Schema matching — figuring out how fields in different data sources correspond — has historically been labor-intensive. AI helps significantly, especially for initial proposals and handling of semantic equivalents. This post is the AI approaches to schema matching and the patterns that work at scale.
Name matching
Fuzzy string match. 'customer_name' ↔ 'cust_name' ↔ 'CustomerName'. Edit distance, Jaccard similarity.
Embedding similarity. Field names as embeddings; similarity in semantic space. Catches 'client' ↔ 'customer'.
Abbreviation handling. Common abbreviations expanded or normalized. 'CNT' → 'COUNT'.
Multiple name signals. Name plus description plus column comments — richer input.
Content inspection
Value distributions. Column with values 1-100 vs 1-1000 — not the same thing. Distributions reveal semantics.
Data type inference. String, number, date, boolean. Types must align for matching.
Cardinality and uniqueness. Primary key columns vs categorical columns distinguishable by cardinality.
Sample values. Example values can reveal semantics. Emails in email column; amounts in currency column.
LLM-assisted matching
Semantic understanding. LLM can judge 'customer_id' and 'account_number' refer to same concept in context.
Domain context. LLM knows business context; applies industry-specific knowledge.
Complex transforms. 'first_name + last_name' ↔ 'full_name'. LLM proposes transformations.
Natural language explanation. LLM justifies matches; human reviewer can validate reasoning.
Practice
Multiple signals combined. Name + content + context weighted together. No single signal sufficient.
Confidence scoring. Match confidence based on signal agreement.
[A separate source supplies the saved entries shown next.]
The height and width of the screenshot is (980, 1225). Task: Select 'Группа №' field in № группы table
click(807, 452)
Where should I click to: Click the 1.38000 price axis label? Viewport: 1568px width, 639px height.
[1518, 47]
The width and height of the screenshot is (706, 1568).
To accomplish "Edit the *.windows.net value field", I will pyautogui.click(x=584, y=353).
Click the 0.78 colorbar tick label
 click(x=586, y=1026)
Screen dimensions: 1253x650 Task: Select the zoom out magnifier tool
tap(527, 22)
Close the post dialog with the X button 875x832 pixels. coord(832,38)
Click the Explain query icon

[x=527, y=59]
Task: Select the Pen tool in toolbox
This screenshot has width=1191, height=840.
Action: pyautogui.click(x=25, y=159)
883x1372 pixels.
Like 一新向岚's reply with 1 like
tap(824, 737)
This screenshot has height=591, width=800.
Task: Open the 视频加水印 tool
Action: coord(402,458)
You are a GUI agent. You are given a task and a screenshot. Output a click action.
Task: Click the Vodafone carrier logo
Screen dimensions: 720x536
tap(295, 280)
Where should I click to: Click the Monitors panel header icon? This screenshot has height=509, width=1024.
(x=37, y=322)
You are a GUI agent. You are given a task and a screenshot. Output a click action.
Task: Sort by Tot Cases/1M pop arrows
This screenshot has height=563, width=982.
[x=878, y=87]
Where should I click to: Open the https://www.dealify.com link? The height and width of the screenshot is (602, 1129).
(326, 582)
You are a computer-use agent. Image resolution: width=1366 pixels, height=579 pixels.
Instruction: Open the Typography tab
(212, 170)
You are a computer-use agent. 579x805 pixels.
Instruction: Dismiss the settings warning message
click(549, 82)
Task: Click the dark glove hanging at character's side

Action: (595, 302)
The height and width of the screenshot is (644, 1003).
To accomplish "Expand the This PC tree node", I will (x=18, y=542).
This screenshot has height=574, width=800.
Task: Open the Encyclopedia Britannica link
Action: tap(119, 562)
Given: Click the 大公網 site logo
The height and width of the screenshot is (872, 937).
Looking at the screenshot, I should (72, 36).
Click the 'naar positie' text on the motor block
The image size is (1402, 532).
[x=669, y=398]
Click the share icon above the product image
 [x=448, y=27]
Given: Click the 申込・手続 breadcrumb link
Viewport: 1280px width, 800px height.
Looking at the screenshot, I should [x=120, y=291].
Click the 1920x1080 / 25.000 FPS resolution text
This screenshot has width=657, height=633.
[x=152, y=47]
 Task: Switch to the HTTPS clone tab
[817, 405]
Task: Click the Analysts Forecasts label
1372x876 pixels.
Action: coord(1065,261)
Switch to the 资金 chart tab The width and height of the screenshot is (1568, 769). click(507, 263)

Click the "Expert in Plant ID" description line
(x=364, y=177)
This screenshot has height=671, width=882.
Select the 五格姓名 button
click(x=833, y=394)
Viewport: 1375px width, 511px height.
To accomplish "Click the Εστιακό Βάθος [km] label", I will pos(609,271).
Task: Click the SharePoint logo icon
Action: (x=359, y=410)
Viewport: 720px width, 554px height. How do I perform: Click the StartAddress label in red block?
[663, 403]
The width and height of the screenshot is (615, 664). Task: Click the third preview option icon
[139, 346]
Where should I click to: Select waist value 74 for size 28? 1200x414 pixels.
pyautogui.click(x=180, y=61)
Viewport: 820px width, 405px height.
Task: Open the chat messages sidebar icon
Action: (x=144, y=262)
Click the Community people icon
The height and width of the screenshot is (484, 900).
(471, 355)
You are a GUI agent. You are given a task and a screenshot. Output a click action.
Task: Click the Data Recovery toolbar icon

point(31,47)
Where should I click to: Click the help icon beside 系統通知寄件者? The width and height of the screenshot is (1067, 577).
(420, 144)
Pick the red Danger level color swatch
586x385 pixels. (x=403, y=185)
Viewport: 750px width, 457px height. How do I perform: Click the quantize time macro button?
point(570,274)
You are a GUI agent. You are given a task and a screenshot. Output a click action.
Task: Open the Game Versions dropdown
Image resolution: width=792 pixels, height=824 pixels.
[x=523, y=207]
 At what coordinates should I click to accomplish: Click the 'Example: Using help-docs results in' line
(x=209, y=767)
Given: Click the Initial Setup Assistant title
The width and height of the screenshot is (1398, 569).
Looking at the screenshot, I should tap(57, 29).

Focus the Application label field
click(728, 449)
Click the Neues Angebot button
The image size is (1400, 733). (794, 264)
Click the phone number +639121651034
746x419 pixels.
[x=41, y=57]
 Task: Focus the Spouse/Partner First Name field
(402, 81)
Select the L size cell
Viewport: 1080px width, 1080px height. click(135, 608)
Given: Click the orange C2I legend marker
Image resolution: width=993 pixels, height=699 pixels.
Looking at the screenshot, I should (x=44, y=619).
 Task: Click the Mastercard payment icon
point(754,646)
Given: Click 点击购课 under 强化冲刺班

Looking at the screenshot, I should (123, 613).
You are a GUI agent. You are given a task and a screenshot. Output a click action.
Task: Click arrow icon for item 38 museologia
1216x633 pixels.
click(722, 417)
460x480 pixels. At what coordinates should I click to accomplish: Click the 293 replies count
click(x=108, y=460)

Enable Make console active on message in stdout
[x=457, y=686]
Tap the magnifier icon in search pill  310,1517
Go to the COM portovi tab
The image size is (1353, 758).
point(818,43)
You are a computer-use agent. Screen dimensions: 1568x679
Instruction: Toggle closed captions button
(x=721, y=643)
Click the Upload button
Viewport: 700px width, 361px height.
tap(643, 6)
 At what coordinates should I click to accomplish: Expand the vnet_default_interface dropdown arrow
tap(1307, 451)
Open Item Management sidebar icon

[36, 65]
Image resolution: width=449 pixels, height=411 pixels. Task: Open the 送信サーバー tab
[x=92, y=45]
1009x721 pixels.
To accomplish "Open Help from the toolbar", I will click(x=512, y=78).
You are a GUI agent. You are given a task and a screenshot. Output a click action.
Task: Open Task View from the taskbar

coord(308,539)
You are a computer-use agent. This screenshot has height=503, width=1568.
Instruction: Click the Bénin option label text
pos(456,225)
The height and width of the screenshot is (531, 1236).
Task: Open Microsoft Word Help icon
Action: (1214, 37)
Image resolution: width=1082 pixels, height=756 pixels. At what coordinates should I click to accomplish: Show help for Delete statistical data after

High confidence automates; low triggers review.
Human-in-loop for ambiguous. Matches with moderate confidence reviewed by human. Decisions stored as training data.
Iterate. Each project teaches the matching system. Accuracy improves over time.
Applications
Data integration projects. Combining data from multiple systems (CRM integration, ERP migration, M&A data merger).
Data catalog curation. Enterprise data catalogs map fields across sources. AI accelerates initial mapping.
ETL pipeline development. Source-to-target mapping in ETL tools. AI proposes mappings; developer validates.
API integration. Matching API fields to internal schema. Large integration projects particularly benefit.
Transformations beyond matching
Type conversions. '2024-01-15' → Unix timestamp. AI infers target type from context.
Unit conversions. Kilometers to miles; dollars to euros. Based on metadata or context.
Splitting and joining. 'name' → 'first_name' + 'last_name'. Requires transformation code.
Business logic. Customer segments derived from purchase history. Beyond simple mapping.
Tools
Data catalog platforms. Alation, Collibra, Atlan, Informatica with AI features.
Schema matching-specific. Less common as standalone; usually part of larger tools.
ETL tools. Fivetran, Stitch, Airbyte with AI-assisted mapping capabilities.
DIY with LLMs. Many teams build custom matching with LLM APIs. Flexible; often tailored to specific needs.
Pitfalls
False confidence. AI proposes plausible match that's semantically wrong. Validate.
Historical mismatches embedded. If wrong matches made in the past, system may learn those patterns.
Temporal schema drift. Schemas change over time; matches may need updating.
Permission and privacy. Schema matching may involve sensitive data; handle carefully.